IWAKUNI, YAMAGUCHI, JAPAN
IWAKUNI, Japan - What do Randy Orton, the “Road Dogg” Jesse James and Chuck Palumbo all have in common? All three men were Marines and professional wrestlers sometime in their careers.
Sgt. Gaylon Summers, Marine Aviation Logistics Squadron 12 ground safety manager, hopes to be counted among those who have handled the stress of being a Marine and professional wrestler.
Summers, a Dyersburg, Tenn., native, has the tall, massive physique many would expect of a professional wrestler. As fate would have it, Summers became a professional wrestler on a whim.
“It’s always something I’ve wanted to do,” said Summers. “When I was stationed at Cherry Point, I heard a commercial for an independent wrestling show at a local gym. I asked for the contact information to the guy they were interviewing to see if there was any type of wrestling school near there. They said they didn’t, but were able to get me in contact with some other wrestlers and I started wrestling with them.”
Summers has been an avid fan of professional wrestling since he was a small child.
He spent many evenings with his relatives, watching the likes of Hulk Hogan, Randy “Macho Man” Savage, and many other big-name wrestling stars from yesteryear. He was attracted to the spectacle and athleticism he saw on the screen.
“I started watching it when I was three or four years old,” said Summers. “Memphis wrestling was really big in the 80s and 90s and my grandfather was a big wrestling fan. Every Saturday morning, when I was staying with him, I would get up and watch that with him.”
After some time, Summers gradually spread his horizons to take in any and all wrestling programs he could.
“It got to the point where even if I wasn’t there, I was watching it,” said Summers. “I started watching World Championship Wrestling, the National Wrestling Alliance and World Wresting Entertainment.”
Upon becoming stationed here, Summers has wrestled various independent promotions in Japan. He eventually earned a tryout
with New Japan Pro-Wrestling and was told he had made the cut to train at their dojo in coming moths.
“I’m excited,” said Summers.
Summers credits the Marine Corps with instilling the type of discipline and confidence needed to consistently train as a wrestler.
“A lot of people think because it’s a scripted sport, it’s easy, it’s not,” Summers. “It’s given me a lot of discipline to push through the training. As much as I love it, there are some mornings when I’m hurting from training. I think it can only help because New Japan’s dojo, along with [Stampede Wrestling’s] Dungeon, are the two toughest places to train. If I didn’t have my Marine Corps background, I’d be a little more nervous going in there. I’m still nervous, but I don’t look at it as something I can’t do. I just know it’s going to be difficult.”
Though Summers is a diehard wrestling fan, he still is a man who juggles the responsibilities of being a Marine and family man, with a family who supports him.
“The first time I experienced it with him was when we watched it on TV,” said Sarah E. Summers. “At that point in time he had never actually wrestled.”

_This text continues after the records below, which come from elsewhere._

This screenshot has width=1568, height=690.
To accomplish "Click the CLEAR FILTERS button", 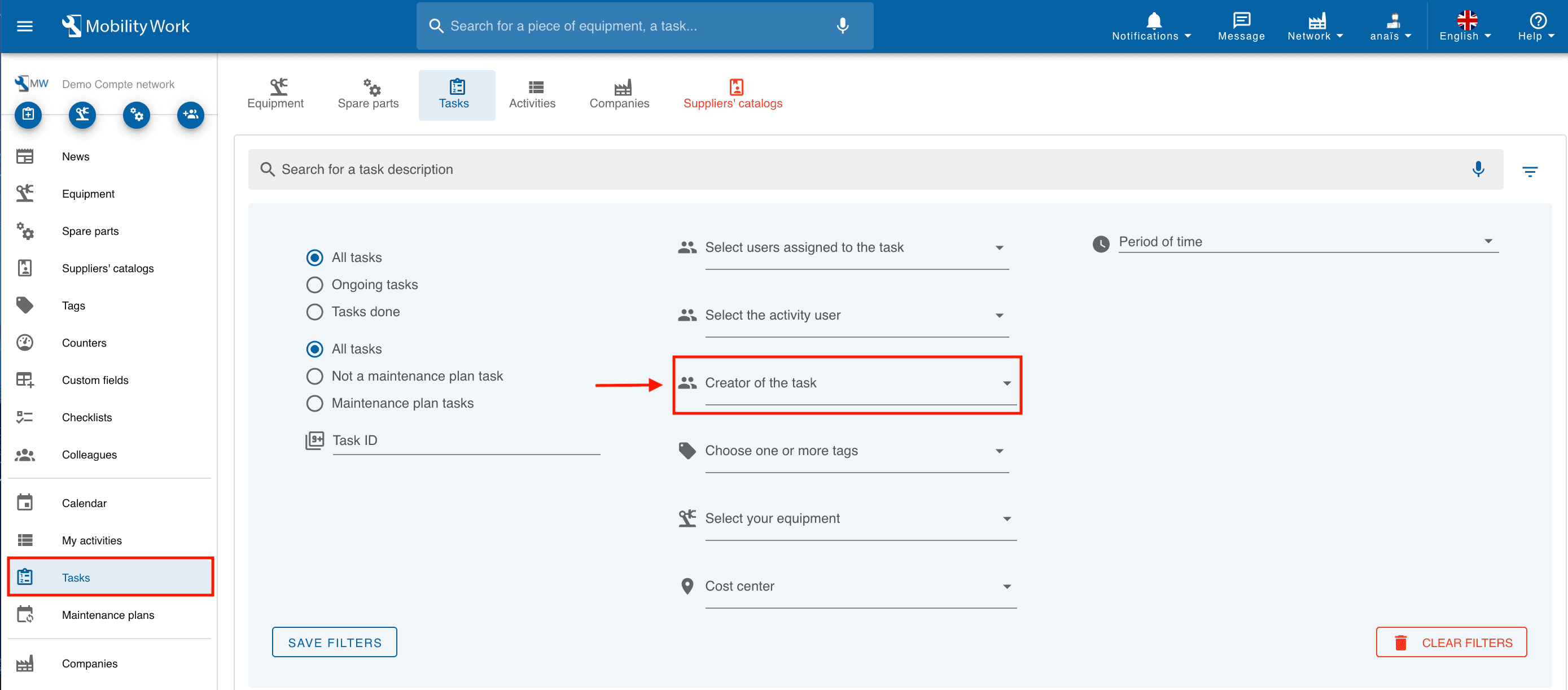I will [1451, 643].
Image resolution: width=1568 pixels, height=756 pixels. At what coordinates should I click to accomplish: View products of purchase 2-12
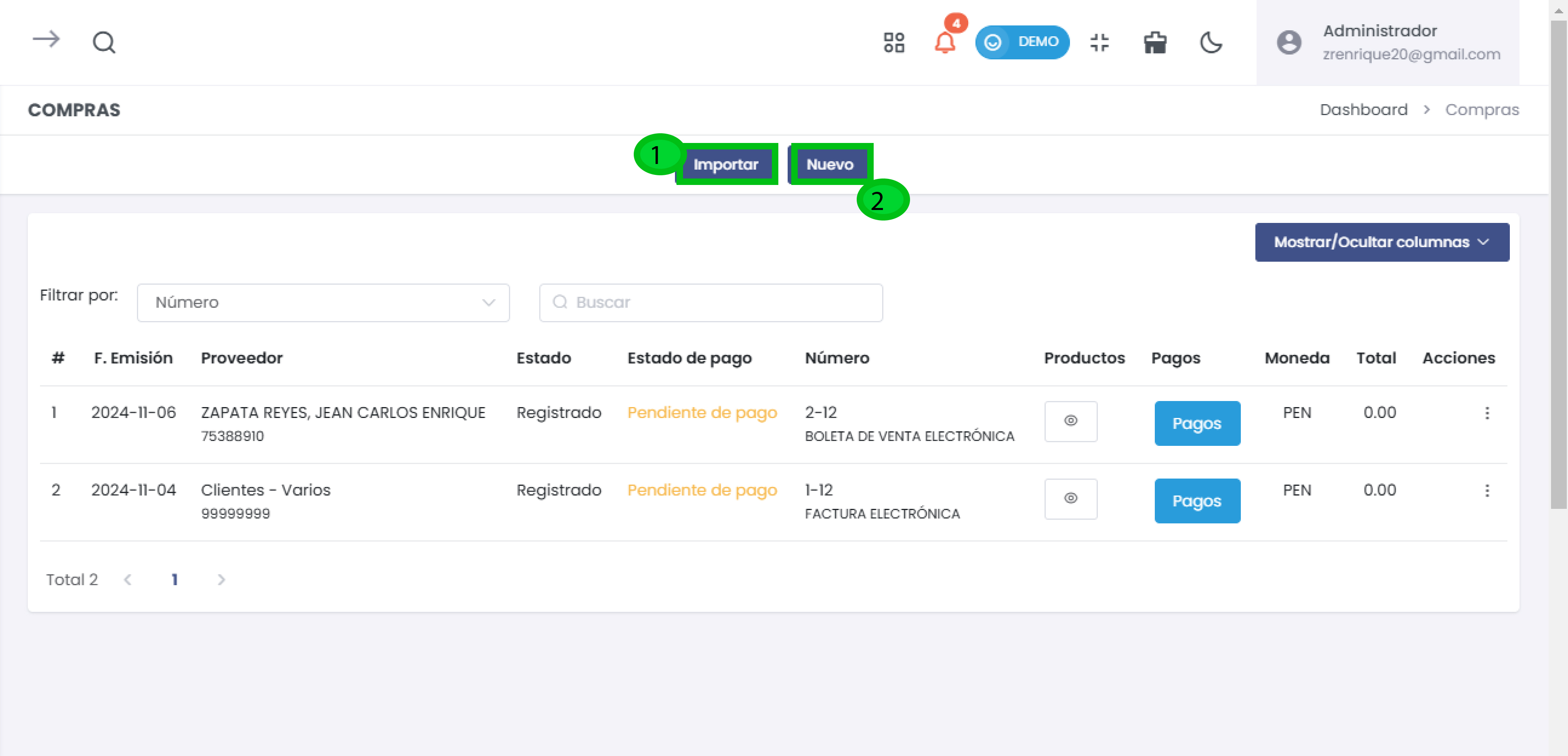pos(1070,421)
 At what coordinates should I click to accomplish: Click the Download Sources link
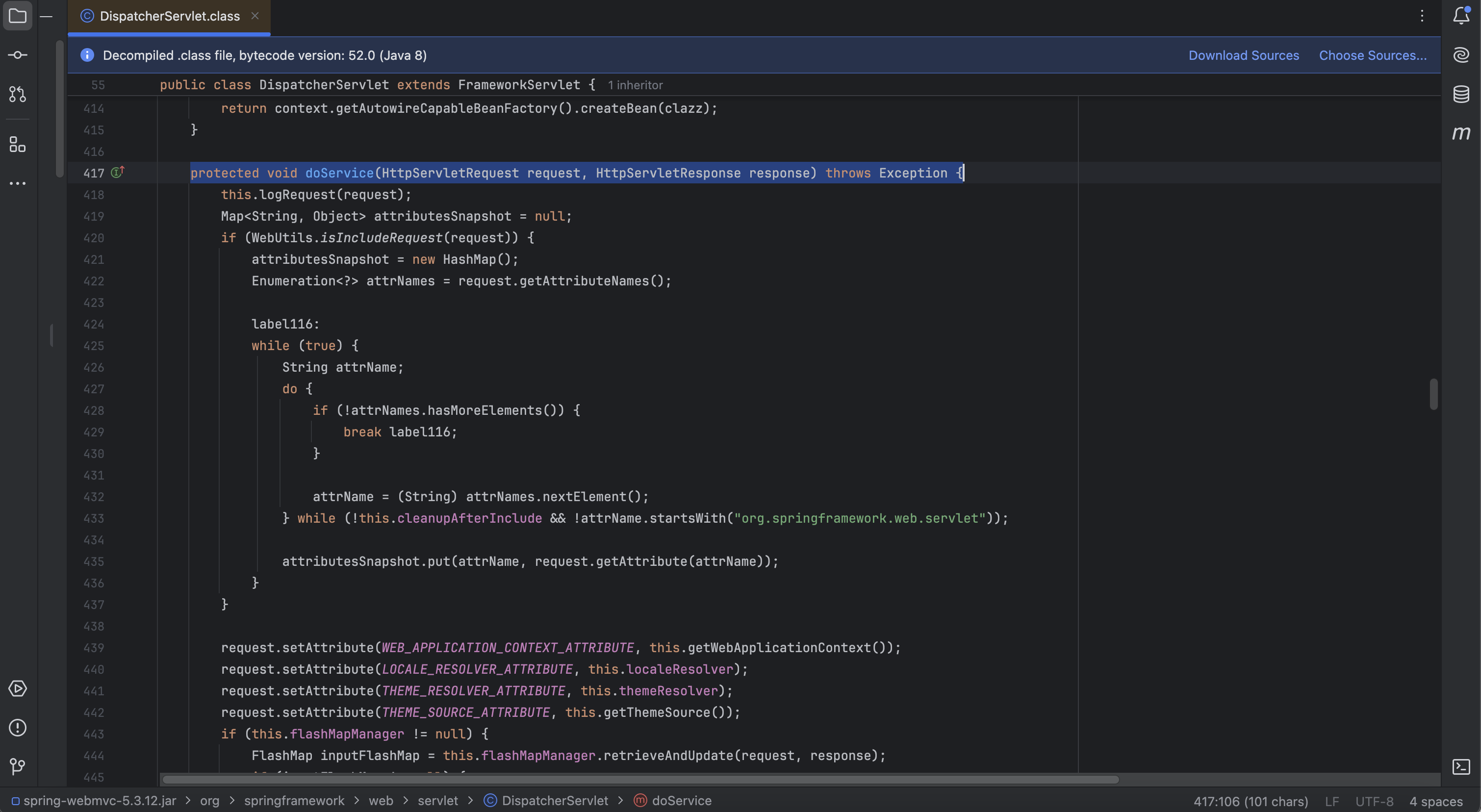pyautogui.click(x=1244, y=55)
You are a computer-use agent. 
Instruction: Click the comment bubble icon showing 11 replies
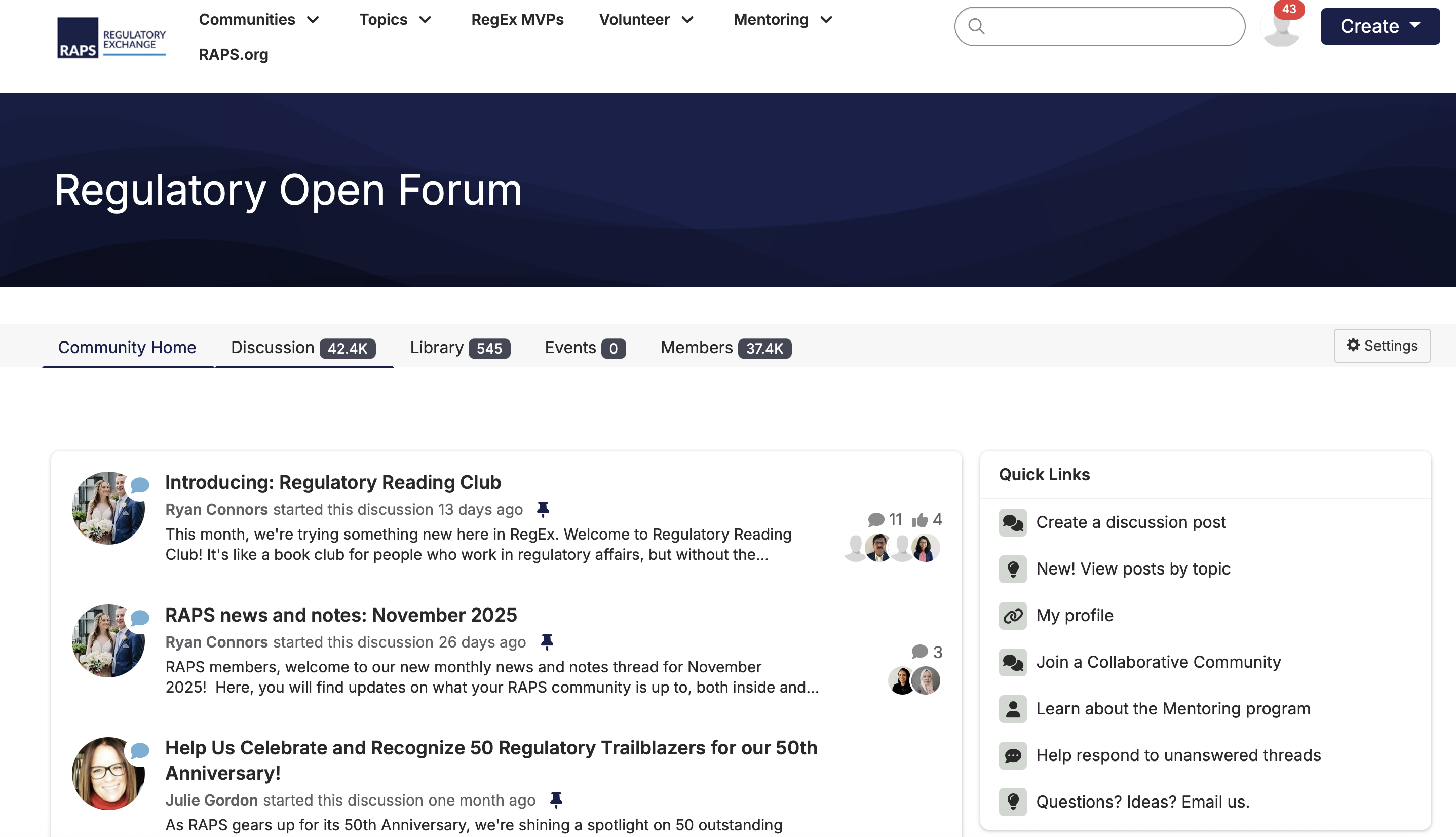click(875, 520)
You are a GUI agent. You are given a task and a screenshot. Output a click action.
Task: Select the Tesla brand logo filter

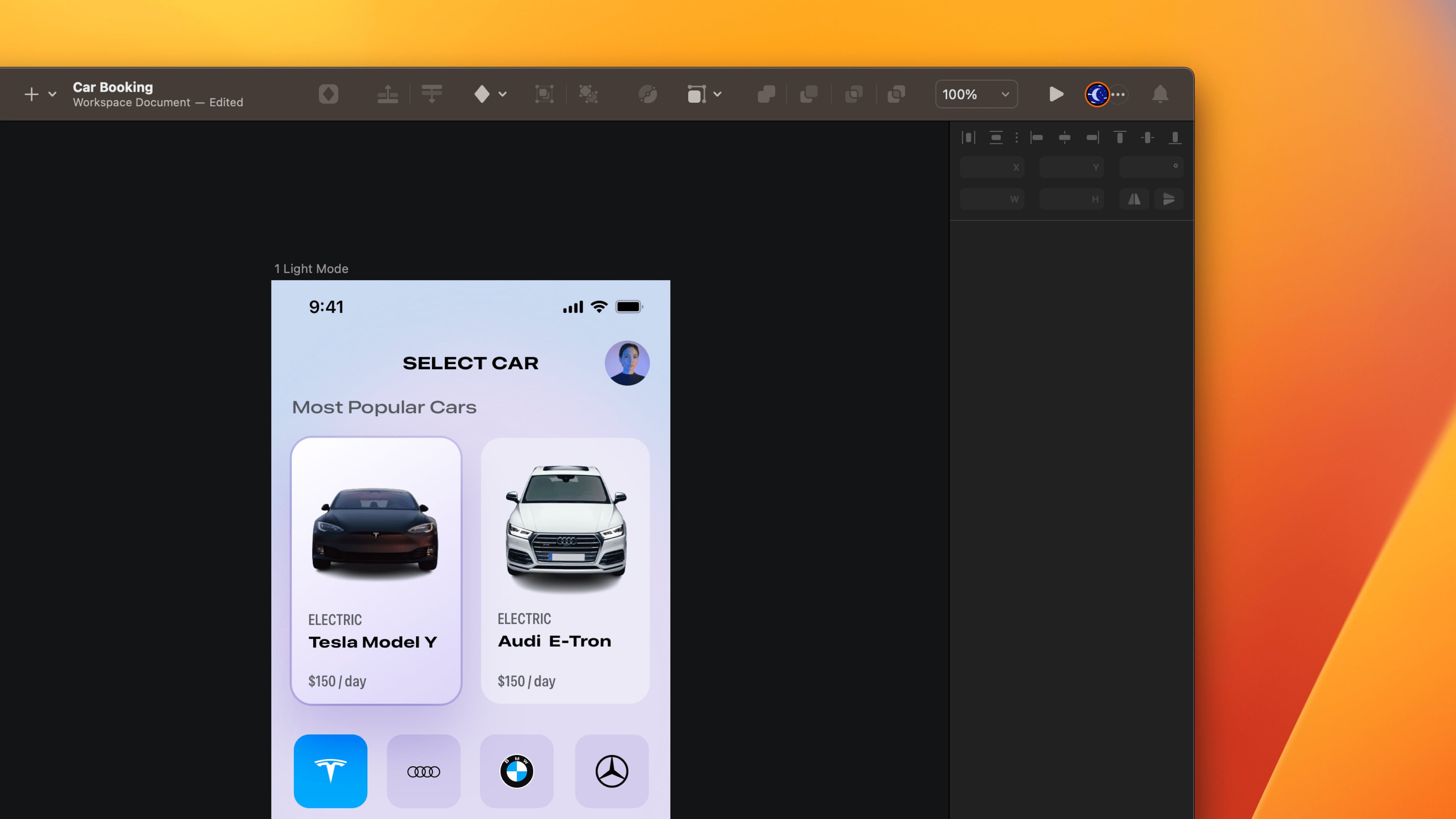(x=331, y=771)
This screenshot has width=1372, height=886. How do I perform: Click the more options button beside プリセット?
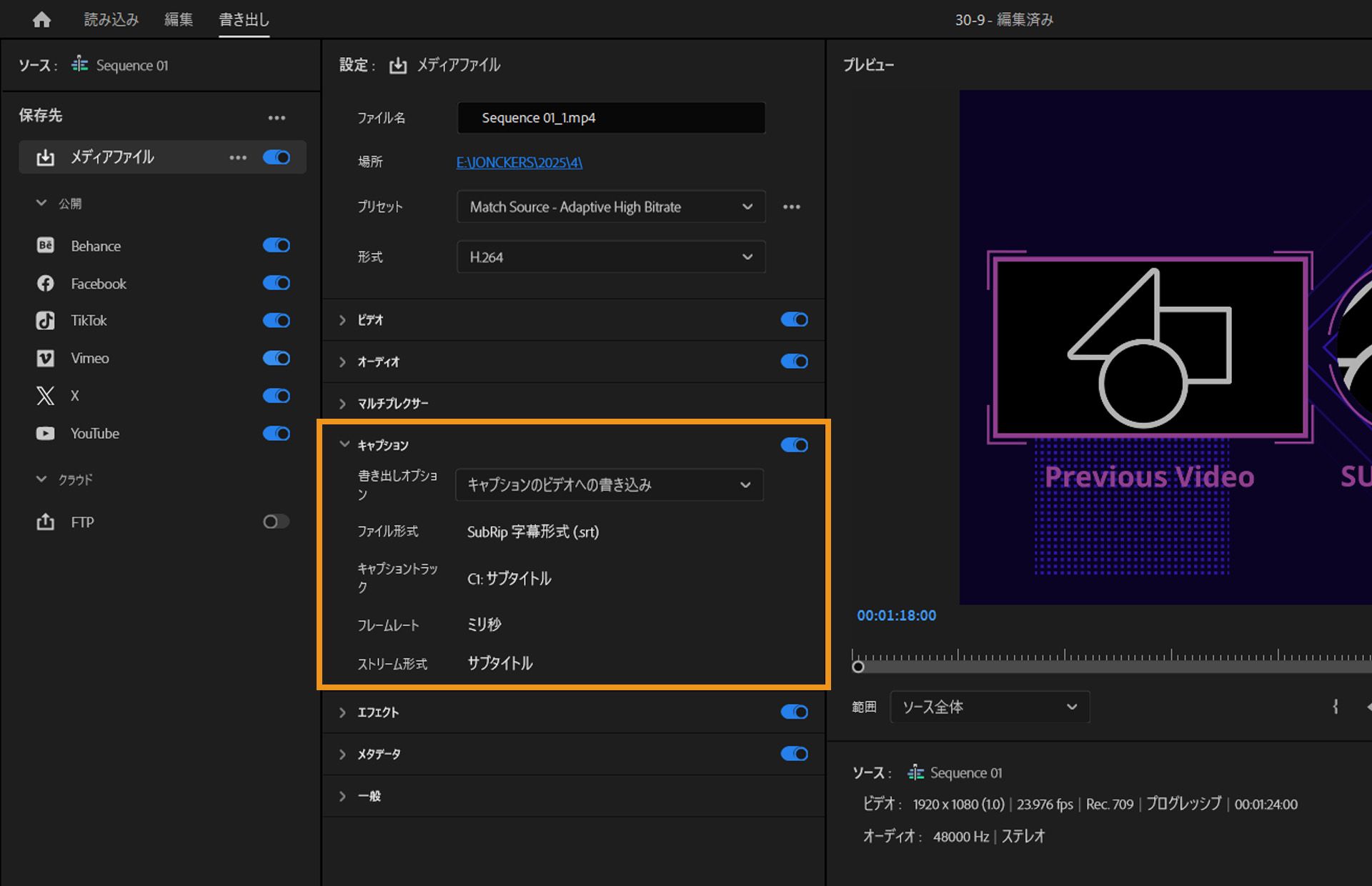coord(791,206)
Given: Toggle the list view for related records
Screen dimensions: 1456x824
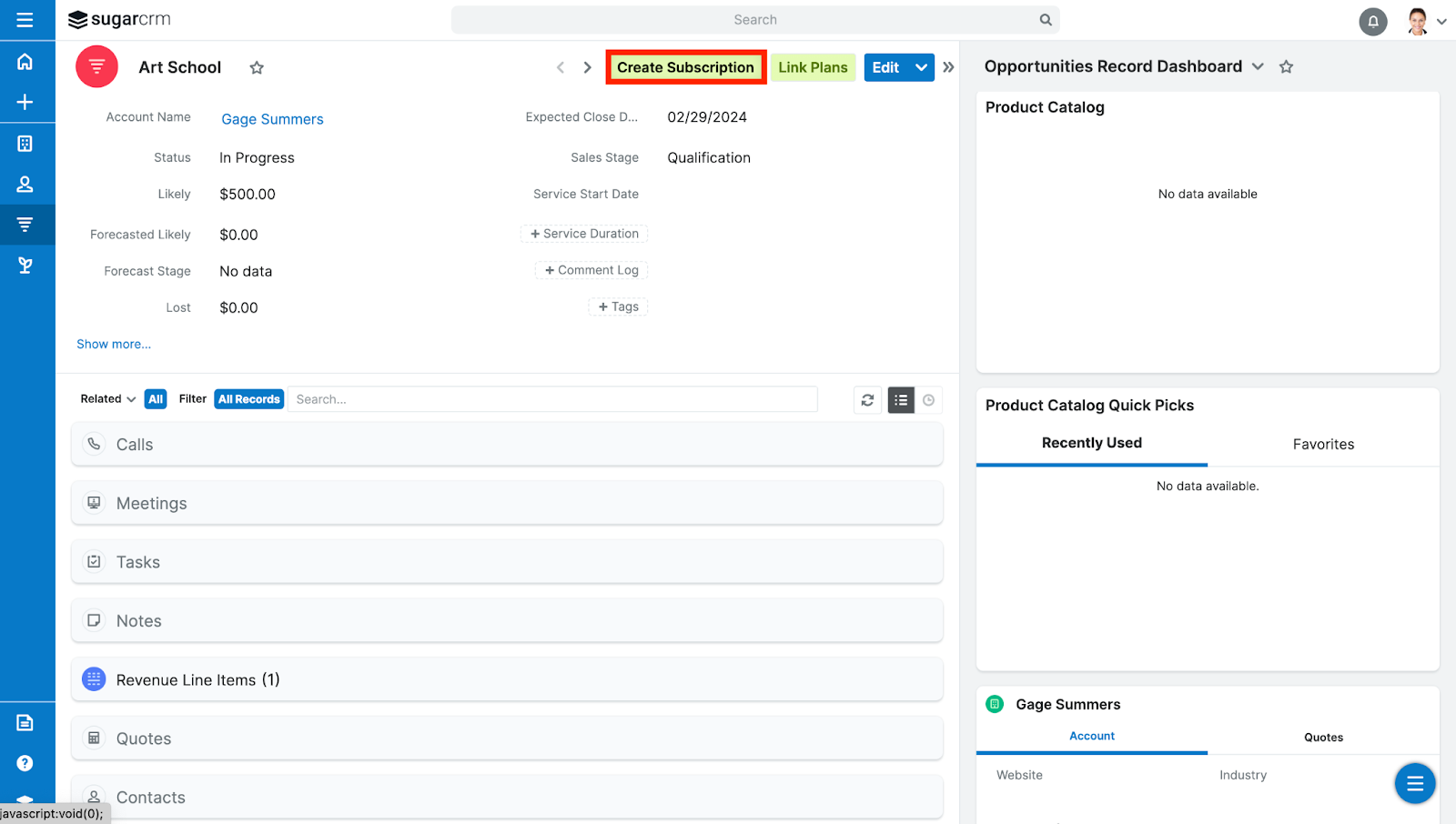Looking at the screenshot, I should (x=900, y=399).
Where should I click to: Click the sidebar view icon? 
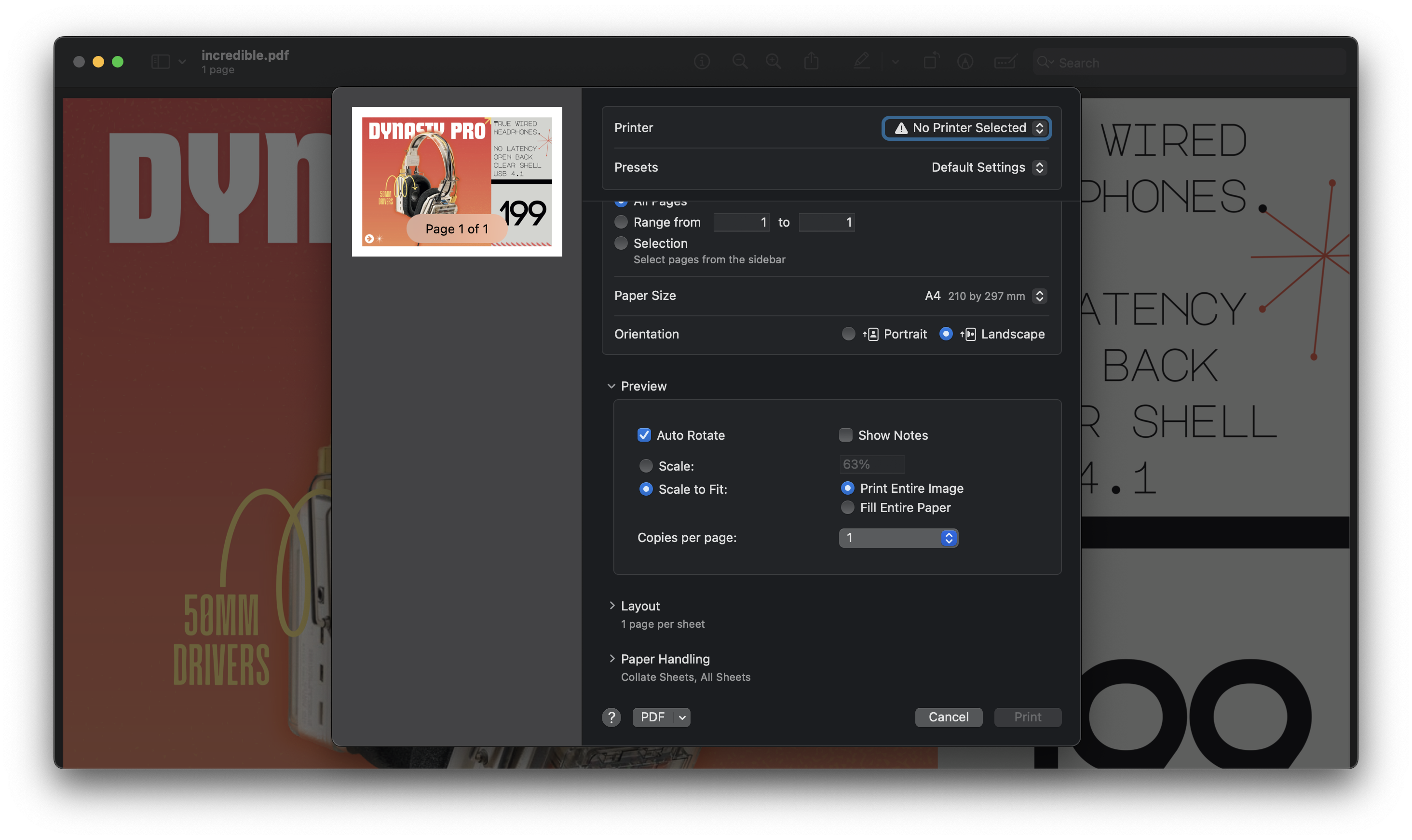[161, 61]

Sarah thought her husband’s desire to wrestle was just a weekend
“I didn’t know it would grow into what it has,” said Sarah. “I thought it was going to be something he did for fun.”
Now she has seen her husband’s genuine love for wrestling and lends her full support to his endeavors, trying to attend as many shows as possible.
Summers hopes he can open more Marines’ eyes to professional wrestling by eventually having New Japan and other wrestling promotions come and perform hows on base.
“I believe a lot of Marines would be open to it, even ones who aren’t really into wrestling,” said Summers. It would also be good to how the wrestling promotions, Marines like to see it.”